Nia, a train from Africa, is another new friend joining the Thomas & Friends team.
Nia, a train from Africa, is another new friend joining the Thomas & Friends team.

Why is the UN coming for Thomas the Tank Engine?

LOOKING back, it was only a matter of time before they came for Thomas.

The cheerful, obedient, very useful, coal-swilling, carbon-belching tank engine who has delighted generations of children for decades is finally having his blue privilege checked - by the United Nations, no less.

According to news reports over the weekend, Thomas the Tank Engine is about to be relaunched to be more gender-balanced, multicultural, and in keeping with the United Nations' "Sustainable Development Goals".

In other words, they're about to make the show as interesting as an HR department's diversity training video.

Some male trains will be cashiered to make way for female characters, while the new diversity-friendly line-up will include Hong-mei (a Number 1 Blue Tank Engine from China) and Churubala, a female railway controller from India.

Oh, and there's also Isla, an Australian Flying Doctor, who will presumably bore all the other trains with stories about how ashamed she is of her government's treatment of asylum seekers.

Thomas the Tank Engine is getting a new group of friends thanks to the UN. (Pic: supplied)
Thomas the Tank Engine is getting a new group of friends thanks to the UN. (Pic: supplied)

All of this is in service of a number of these UN propaganda - er, development - goals, including "gender equality" (though 40 per cent of Thomas fans are already girls), "sustainable cities and communities", and "responsible consumption and production".

Honestly, it's enough to make one trains-phobic.

But it's no surprise that Thomas is being re-made for the 21st century.

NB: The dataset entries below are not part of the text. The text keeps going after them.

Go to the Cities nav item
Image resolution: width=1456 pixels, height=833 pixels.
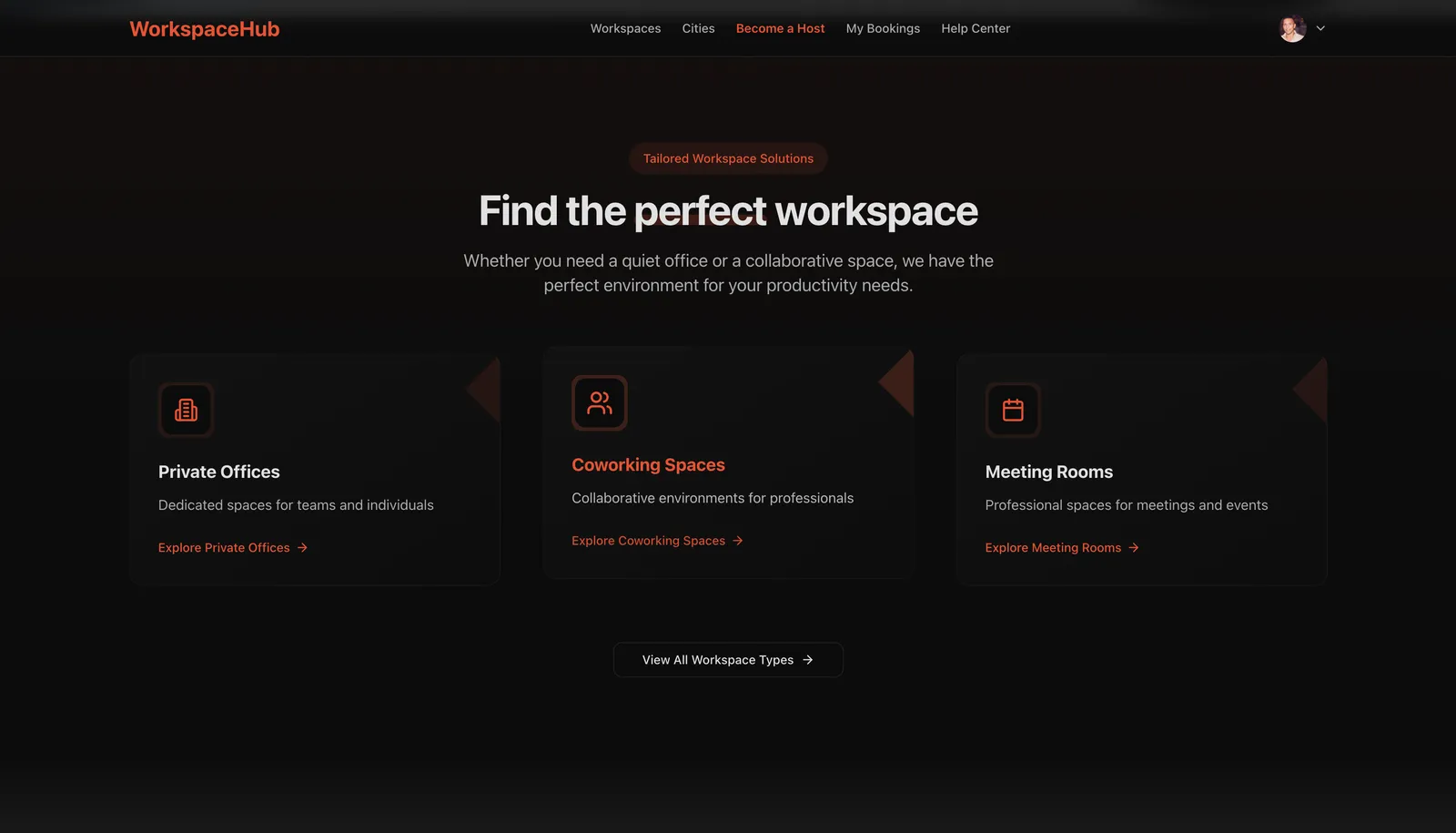698,28

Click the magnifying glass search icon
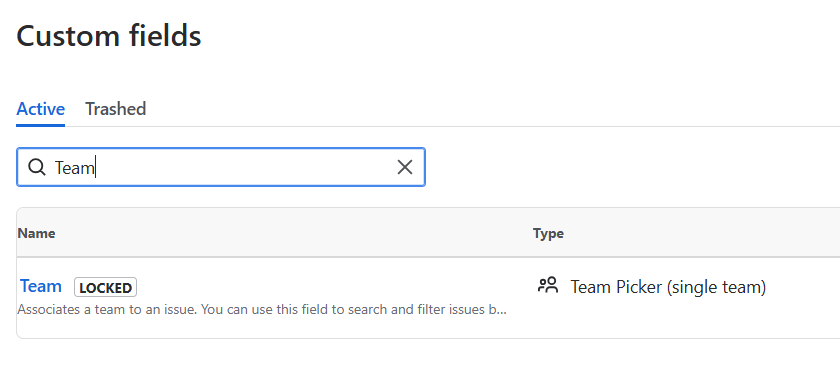tap(36, 167)
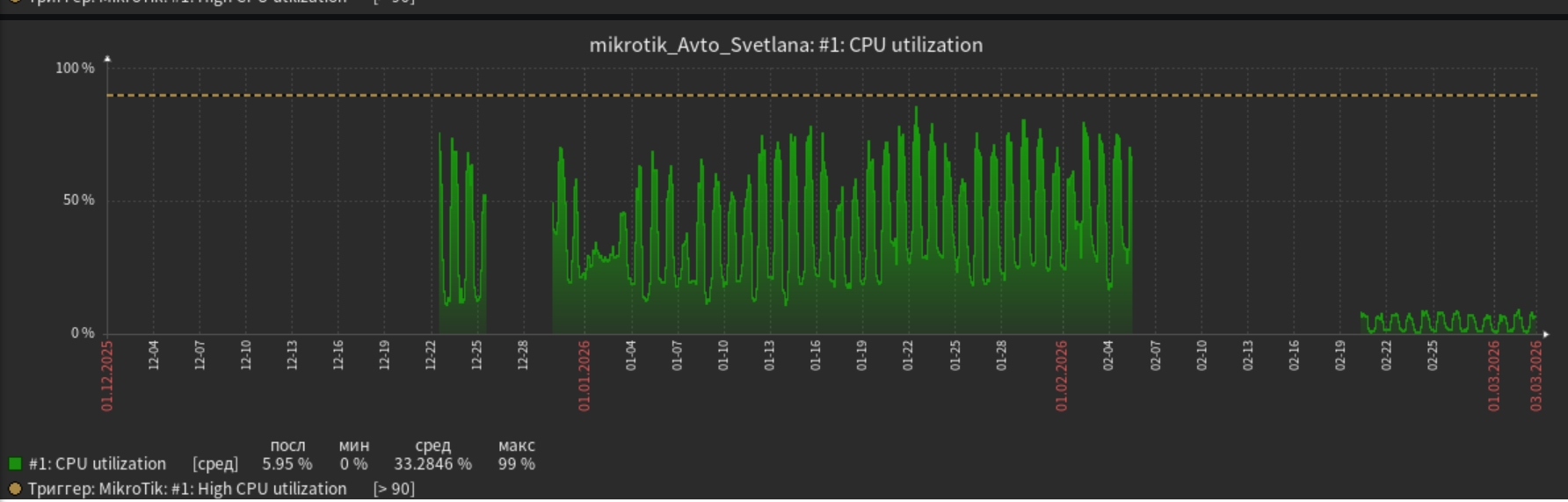The image size is (1568, 502).
Task: Select the 01.02.2026 date marker
Action: pos(1062,376)
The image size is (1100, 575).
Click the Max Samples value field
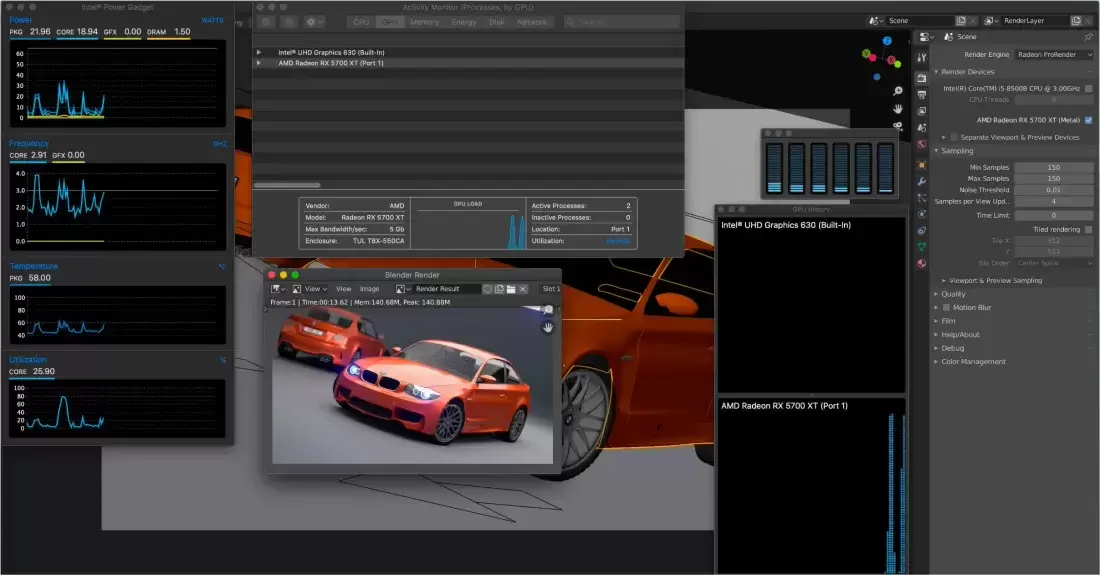pos(1054,178)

In some ways, it's a wonder it took so long.

Putting aside the fact that the trains of Sodor run on coal (or, in the case of one particularly malevolent engine, diesel), respect authority (God forbid), and are ruled by an obese middle-aged white guy, Thomas the Tank Engine has always been high on progressives' public enemies list.

In 2014, the Guardian denounced the show's "classism, sexism (and) anti-environmentalism bordering on racism". In 2016, online magazine Cracked claimed that "Thomas' home is a realm of fear and despair, of racism and hopelessness."

One would be tempted to say to these people, "hope you're happy now". But one gets the sense that the sort of people who spend their days applying critical theory to beloved childrens' shows in the name of advancing their personal revolution aren't really big in the mirth department.

Rebecca is one of two new girl friends that Thomas the Tank Engine will have. (Pic: supplied)
Rebecca is one of two new girl friends that Thomas the Tank Engine will have. (Pic: supplied)

This relentless drive to turn the whole world into a Benneton ad (and fingers crossed it doesn't turn into the Balkans) has its sinister side as well.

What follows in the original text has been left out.